The air still smelled like smoke, and the sky over Silver River still glowed orange, fires still burning. She remembered the news report: The fire could have swallowed the town in seconds.

She asked the deputy, “Do they know how the fire started?”

Her mother stirred in her arms, straightening, turning her tear-and-soot-streaked face to the window.

“It was them,” Mom said, nodding in the direction of the border.

15

The dragons circled. The next morning, three of them flew just over the river, banking sharply when it looked like they might pass into human territory. The sight of them made people cringe, as if they wanted nothing more than to run and hide. Lock themselves behind castle walls. Like mice in view of soaring hawks.

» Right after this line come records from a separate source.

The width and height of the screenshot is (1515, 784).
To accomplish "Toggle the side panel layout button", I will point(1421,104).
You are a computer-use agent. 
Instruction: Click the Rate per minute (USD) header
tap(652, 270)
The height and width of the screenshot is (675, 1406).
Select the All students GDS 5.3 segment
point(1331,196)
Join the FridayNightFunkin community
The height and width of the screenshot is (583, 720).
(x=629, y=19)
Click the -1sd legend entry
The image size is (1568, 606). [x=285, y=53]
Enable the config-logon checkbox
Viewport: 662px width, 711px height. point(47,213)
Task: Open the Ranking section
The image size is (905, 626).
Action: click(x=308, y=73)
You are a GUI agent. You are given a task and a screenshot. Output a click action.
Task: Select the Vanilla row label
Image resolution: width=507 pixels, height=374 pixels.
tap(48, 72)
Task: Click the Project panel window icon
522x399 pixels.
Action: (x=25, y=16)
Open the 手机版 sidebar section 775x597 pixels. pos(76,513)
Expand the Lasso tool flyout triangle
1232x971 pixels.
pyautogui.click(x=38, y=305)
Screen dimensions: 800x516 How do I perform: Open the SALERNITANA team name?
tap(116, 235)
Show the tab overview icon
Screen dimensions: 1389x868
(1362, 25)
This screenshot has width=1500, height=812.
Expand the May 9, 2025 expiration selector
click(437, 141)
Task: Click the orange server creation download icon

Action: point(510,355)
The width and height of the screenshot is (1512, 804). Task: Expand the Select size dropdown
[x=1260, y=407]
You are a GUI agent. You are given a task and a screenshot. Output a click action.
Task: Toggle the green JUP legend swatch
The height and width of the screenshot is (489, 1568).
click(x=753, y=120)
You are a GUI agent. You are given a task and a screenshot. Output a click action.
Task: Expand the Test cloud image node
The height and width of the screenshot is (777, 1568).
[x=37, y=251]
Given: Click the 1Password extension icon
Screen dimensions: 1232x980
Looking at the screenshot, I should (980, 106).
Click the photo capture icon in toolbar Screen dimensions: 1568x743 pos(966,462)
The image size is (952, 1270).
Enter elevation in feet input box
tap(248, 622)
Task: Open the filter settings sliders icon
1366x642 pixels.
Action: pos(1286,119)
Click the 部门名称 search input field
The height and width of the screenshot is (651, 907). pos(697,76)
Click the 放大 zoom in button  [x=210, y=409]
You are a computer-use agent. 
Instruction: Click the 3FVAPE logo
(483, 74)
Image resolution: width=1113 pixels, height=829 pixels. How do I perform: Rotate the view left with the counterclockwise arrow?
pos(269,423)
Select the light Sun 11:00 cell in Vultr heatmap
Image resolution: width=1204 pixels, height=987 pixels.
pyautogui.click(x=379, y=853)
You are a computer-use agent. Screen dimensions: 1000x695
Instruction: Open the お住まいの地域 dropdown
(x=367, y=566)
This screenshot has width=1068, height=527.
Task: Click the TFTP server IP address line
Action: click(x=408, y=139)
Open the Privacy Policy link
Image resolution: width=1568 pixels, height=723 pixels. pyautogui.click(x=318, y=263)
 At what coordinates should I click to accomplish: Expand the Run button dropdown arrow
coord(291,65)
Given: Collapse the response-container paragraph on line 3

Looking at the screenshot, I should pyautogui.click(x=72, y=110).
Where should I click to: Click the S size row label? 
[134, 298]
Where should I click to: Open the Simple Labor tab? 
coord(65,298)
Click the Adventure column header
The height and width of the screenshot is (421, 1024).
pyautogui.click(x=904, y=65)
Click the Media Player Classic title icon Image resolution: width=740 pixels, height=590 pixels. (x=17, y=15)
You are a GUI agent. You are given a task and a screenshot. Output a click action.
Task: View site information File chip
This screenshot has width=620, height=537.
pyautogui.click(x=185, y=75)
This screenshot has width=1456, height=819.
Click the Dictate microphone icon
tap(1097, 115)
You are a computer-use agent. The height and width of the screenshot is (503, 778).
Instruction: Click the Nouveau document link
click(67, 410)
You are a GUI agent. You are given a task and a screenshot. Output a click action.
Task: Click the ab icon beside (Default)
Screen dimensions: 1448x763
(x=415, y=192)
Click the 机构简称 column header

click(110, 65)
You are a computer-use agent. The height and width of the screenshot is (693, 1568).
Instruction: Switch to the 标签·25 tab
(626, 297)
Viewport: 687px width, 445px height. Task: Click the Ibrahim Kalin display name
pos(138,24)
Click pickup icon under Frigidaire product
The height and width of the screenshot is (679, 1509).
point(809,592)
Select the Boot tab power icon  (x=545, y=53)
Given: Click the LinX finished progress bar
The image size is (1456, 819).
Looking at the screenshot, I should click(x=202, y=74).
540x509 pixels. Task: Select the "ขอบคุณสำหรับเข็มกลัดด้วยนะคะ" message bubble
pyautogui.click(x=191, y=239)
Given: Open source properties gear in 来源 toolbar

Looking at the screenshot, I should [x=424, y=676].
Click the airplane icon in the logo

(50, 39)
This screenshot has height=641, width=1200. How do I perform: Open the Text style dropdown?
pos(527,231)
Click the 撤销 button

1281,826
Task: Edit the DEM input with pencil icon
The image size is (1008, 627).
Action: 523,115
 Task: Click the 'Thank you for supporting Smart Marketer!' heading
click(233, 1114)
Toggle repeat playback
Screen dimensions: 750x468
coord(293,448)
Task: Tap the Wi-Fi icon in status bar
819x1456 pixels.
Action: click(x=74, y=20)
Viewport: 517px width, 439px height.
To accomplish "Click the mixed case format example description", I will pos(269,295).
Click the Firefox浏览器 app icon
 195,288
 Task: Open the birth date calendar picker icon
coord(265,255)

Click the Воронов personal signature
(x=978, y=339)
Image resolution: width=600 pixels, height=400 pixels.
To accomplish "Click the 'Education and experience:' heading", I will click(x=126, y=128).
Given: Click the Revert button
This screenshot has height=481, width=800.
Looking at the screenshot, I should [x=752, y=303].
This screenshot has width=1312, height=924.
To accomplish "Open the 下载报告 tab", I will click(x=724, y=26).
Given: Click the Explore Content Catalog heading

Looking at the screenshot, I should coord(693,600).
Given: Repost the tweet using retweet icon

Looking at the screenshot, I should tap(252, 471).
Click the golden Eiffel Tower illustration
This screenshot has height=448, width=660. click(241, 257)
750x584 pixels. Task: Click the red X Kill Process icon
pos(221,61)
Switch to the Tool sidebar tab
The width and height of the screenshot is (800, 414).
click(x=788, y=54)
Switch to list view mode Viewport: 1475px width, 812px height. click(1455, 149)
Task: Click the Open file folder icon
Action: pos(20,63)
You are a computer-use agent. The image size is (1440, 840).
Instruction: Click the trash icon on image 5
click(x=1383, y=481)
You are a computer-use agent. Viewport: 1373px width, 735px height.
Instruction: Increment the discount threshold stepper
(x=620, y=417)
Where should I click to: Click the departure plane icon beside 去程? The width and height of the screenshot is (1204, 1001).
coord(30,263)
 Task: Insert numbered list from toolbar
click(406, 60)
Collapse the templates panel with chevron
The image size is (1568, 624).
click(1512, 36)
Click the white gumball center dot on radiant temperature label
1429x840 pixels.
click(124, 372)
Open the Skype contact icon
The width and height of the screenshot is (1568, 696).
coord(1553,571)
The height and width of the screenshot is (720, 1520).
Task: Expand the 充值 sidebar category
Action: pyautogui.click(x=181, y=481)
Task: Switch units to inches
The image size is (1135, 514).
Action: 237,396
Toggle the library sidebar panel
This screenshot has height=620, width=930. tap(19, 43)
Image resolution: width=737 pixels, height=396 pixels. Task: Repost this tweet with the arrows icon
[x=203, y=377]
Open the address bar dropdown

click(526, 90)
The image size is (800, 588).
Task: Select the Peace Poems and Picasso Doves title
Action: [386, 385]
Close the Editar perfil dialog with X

Kay watched the news on TV. Several people, mostly firefighters, had been injured in the blaze that destroyed two of the four buildings in the administration complex. Only one was killed. Sheriff Jack Wyatt’s face appeared in newspapers and on TV screens all over the world, and the eulogies poured forth from people who never even knew him. It was because he was a cop. They could use words like hero without knowing anything about him.

The president went on TV to declare the attack an act of aggression. Several of the more shrill pundits called it war. These were the same ones who questioned why humanity had ever agreed to the Silver River Treaty in the first place, and argued that an international coalition should launch an assault to reclaim the vast territories so blithely handed over all those years ago. We could have wiped the dragons out then, they said, and we can do it now. The time of the dragons is over, was over mille

Kay watched the dragons from the living room window. She felt like her brain hadn’t turned back on yet. She couldn’t think of Artegal at all. She kept wondering what happened next, and her mind kept going blank.